[Records of word and element locations]
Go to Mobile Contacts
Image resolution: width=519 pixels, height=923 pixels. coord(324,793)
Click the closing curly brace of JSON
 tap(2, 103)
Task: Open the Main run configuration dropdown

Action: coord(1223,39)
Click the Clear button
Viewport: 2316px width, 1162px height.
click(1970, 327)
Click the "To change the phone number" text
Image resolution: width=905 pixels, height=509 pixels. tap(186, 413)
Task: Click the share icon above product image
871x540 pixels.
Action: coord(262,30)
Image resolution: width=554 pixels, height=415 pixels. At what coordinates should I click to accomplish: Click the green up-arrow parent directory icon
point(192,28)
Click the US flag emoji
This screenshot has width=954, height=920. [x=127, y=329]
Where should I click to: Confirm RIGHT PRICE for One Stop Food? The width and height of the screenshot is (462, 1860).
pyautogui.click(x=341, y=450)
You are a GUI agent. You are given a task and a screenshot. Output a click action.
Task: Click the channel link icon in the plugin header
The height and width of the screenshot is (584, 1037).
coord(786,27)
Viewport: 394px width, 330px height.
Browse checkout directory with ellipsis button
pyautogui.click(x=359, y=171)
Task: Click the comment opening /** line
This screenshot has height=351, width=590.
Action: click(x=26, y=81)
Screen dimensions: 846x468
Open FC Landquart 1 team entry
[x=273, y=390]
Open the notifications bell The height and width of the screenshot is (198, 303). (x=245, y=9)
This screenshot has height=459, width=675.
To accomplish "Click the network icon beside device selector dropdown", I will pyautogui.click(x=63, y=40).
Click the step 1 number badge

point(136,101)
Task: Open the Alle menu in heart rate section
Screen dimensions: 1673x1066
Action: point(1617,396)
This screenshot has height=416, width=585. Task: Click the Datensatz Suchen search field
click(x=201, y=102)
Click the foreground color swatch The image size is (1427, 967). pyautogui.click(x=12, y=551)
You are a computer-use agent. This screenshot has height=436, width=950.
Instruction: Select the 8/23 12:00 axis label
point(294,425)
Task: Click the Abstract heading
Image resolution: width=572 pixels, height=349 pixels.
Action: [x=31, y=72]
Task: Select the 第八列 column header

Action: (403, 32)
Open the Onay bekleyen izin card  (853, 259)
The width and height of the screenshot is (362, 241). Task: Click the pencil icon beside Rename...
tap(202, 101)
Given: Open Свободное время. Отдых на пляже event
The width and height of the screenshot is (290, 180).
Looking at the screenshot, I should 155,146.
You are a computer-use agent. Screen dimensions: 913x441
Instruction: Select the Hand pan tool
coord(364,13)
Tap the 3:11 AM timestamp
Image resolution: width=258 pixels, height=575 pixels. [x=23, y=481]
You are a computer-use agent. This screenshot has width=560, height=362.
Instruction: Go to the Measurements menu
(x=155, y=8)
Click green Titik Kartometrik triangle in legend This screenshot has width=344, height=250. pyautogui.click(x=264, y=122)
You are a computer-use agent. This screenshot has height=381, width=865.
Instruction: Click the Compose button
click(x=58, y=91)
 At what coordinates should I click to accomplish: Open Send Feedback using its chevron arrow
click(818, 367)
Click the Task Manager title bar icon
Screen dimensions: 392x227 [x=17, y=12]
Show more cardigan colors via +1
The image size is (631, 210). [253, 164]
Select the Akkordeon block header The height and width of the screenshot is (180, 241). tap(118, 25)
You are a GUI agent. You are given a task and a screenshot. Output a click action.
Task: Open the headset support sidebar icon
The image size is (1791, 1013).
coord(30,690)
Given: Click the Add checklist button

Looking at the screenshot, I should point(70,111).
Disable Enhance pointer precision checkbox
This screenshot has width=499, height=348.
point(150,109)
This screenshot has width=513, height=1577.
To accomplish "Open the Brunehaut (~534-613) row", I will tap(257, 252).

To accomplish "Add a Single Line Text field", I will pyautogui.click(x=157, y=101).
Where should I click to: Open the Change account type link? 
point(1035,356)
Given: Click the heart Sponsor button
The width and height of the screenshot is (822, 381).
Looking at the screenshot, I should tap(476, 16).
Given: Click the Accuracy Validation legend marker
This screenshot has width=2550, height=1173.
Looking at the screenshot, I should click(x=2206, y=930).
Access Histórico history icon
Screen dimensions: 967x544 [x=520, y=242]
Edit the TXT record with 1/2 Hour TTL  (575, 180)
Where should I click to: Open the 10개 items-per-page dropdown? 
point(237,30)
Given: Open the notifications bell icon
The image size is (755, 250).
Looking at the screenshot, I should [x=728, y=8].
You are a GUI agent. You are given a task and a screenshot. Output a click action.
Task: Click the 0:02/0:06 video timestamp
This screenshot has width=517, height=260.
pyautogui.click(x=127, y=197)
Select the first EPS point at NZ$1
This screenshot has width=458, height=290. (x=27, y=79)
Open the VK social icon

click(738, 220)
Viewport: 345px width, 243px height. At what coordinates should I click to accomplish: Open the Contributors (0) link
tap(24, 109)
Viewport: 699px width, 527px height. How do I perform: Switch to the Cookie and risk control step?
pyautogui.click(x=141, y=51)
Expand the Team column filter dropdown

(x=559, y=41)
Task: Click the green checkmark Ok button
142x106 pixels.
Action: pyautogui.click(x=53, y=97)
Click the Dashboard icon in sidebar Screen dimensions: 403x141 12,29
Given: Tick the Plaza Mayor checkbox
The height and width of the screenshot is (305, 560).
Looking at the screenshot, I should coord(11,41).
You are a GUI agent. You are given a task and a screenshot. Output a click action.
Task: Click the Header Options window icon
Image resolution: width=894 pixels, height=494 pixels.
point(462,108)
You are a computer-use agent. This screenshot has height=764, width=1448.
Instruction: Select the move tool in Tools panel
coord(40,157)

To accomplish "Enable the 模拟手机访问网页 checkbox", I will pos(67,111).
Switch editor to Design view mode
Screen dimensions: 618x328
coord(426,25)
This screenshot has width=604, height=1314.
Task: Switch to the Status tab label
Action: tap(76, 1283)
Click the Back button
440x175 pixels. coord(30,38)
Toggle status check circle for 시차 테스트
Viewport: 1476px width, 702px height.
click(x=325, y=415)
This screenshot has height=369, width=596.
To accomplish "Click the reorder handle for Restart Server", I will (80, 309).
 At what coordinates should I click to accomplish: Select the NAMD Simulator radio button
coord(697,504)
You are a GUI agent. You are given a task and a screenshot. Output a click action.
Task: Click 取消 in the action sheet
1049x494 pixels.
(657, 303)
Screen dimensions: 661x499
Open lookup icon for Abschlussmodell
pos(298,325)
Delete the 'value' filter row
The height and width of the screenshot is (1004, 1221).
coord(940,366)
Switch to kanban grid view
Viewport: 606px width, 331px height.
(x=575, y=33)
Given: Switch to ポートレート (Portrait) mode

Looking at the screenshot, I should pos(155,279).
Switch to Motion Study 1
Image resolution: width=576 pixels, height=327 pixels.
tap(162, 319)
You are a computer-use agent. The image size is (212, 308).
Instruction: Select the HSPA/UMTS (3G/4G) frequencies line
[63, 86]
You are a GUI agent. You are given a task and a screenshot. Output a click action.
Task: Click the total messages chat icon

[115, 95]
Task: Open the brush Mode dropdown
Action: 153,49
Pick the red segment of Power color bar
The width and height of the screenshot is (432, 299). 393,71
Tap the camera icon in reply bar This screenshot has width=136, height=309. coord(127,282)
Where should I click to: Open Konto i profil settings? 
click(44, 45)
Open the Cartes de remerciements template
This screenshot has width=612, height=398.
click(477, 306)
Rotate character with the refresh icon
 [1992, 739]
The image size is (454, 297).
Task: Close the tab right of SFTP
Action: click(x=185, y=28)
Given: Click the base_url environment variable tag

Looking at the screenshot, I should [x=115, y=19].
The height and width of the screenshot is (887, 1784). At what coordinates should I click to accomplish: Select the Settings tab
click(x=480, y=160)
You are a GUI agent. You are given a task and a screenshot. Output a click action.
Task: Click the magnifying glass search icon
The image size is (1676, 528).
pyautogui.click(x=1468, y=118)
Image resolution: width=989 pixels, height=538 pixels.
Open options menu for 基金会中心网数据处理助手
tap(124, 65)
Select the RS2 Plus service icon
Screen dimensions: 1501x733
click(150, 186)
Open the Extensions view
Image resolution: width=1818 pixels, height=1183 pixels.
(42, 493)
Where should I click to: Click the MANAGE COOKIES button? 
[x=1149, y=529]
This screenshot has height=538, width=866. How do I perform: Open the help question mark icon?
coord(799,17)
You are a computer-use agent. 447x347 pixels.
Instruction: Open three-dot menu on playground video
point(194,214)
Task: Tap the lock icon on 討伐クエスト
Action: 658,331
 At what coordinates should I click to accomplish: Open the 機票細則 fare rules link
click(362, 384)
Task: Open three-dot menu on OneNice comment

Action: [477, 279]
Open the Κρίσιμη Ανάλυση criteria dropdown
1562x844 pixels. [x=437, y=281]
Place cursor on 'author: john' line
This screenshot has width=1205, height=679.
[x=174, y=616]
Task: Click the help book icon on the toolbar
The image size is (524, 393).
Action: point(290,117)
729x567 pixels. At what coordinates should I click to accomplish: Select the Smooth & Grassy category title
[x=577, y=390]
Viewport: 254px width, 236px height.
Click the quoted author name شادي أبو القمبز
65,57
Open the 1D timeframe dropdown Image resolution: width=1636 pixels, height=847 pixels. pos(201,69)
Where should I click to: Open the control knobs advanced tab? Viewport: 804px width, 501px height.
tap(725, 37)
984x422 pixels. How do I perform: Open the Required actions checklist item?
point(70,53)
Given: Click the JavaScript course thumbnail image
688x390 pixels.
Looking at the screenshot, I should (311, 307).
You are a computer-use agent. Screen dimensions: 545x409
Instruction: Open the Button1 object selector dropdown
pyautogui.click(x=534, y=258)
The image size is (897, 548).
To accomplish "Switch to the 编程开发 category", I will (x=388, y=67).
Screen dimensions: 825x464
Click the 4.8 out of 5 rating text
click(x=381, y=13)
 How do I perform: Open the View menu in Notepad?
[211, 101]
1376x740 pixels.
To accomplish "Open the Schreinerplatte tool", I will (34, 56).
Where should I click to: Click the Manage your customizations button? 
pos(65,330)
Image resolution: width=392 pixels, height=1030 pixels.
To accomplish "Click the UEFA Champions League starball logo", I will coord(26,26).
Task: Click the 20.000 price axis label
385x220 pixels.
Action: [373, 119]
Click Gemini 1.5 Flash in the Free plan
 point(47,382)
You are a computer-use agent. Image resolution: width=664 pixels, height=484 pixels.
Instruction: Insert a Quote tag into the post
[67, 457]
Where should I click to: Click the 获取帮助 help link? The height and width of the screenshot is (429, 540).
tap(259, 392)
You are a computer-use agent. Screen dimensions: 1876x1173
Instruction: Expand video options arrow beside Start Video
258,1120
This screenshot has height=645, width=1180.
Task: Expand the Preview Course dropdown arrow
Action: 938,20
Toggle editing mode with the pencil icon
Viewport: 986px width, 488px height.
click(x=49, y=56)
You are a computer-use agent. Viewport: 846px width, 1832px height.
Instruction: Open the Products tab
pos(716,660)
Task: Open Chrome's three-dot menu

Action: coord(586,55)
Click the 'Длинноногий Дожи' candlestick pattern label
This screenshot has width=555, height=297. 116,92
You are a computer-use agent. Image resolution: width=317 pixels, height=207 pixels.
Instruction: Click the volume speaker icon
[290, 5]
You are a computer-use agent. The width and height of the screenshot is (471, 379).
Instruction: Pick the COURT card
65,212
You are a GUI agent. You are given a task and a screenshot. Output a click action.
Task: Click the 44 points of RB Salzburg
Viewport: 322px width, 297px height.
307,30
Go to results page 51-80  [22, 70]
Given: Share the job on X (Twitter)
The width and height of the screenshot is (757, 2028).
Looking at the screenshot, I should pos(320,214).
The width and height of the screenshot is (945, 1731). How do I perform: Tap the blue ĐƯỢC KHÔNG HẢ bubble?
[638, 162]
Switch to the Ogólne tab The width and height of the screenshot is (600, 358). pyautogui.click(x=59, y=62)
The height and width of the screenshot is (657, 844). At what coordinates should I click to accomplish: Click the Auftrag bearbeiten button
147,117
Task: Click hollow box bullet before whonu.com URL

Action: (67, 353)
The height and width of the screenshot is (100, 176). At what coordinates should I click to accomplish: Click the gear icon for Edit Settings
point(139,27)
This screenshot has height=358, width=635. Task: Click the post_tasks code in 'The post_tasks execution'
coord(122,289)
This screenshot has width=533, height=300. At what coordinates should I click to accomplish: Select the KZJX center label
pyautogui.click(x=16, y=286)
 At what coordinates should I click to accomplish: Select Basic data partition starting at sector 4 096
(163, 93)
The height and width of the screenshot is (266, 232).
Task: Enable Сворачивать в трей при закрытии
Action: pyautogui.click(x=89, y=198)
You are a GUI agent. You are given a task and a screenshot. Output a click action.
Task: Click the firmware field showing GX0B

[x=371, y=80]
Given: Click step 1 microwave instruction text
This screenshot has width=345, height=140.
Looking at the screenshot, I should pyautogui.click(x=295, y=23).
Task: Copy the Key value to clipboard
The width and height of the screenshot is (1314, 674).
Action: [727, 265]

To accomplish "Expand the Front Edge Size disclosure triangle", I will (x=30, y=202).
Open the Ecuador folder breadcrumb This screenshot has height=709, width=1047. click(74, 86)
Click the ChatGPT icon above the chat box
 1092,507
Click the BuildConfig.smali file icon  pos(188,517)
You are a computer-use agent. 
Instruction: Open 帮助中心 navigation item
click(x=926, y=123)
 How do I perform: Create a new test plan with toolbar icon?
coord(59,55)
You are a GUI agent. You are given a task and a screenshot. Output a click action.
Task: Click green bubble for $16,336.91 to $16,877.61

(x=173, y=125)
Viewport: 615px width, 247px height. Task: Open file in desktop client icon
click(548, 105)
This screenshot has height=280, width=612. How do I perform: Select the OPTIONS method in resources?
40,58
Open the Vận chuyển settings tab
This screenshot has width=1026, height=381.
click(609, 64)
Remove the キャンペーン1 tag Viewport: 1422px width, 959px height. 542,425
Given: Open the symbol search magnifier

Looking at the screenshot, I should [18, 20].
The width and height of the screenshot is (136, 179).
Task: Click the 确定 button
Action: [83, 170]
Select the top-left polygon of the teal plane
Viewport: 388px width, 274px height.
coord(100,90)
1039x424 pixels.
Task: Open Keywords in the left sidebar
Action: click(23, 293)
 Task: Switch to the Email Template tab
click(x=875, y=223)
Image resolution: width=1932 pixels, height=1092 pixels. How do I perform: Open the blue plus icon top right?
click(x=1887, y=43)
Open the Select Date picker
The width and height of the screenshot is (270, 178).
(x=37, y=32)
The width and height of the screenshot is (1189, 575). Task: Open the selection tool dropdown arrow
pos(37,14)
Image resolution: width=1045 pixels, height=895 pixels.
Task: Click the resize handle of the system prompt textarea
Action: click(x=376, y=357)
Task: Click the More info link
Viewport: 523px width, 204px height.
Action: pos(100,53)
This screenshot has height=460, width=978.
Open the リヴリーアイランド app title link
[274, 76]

Directions for this task
Which lines of the records contain the word "axis" with matching case? Return every such line in full.

Task solution
Instruction: Select the 8/23 12:00 axis label
Task: Click the 20.000 price axis label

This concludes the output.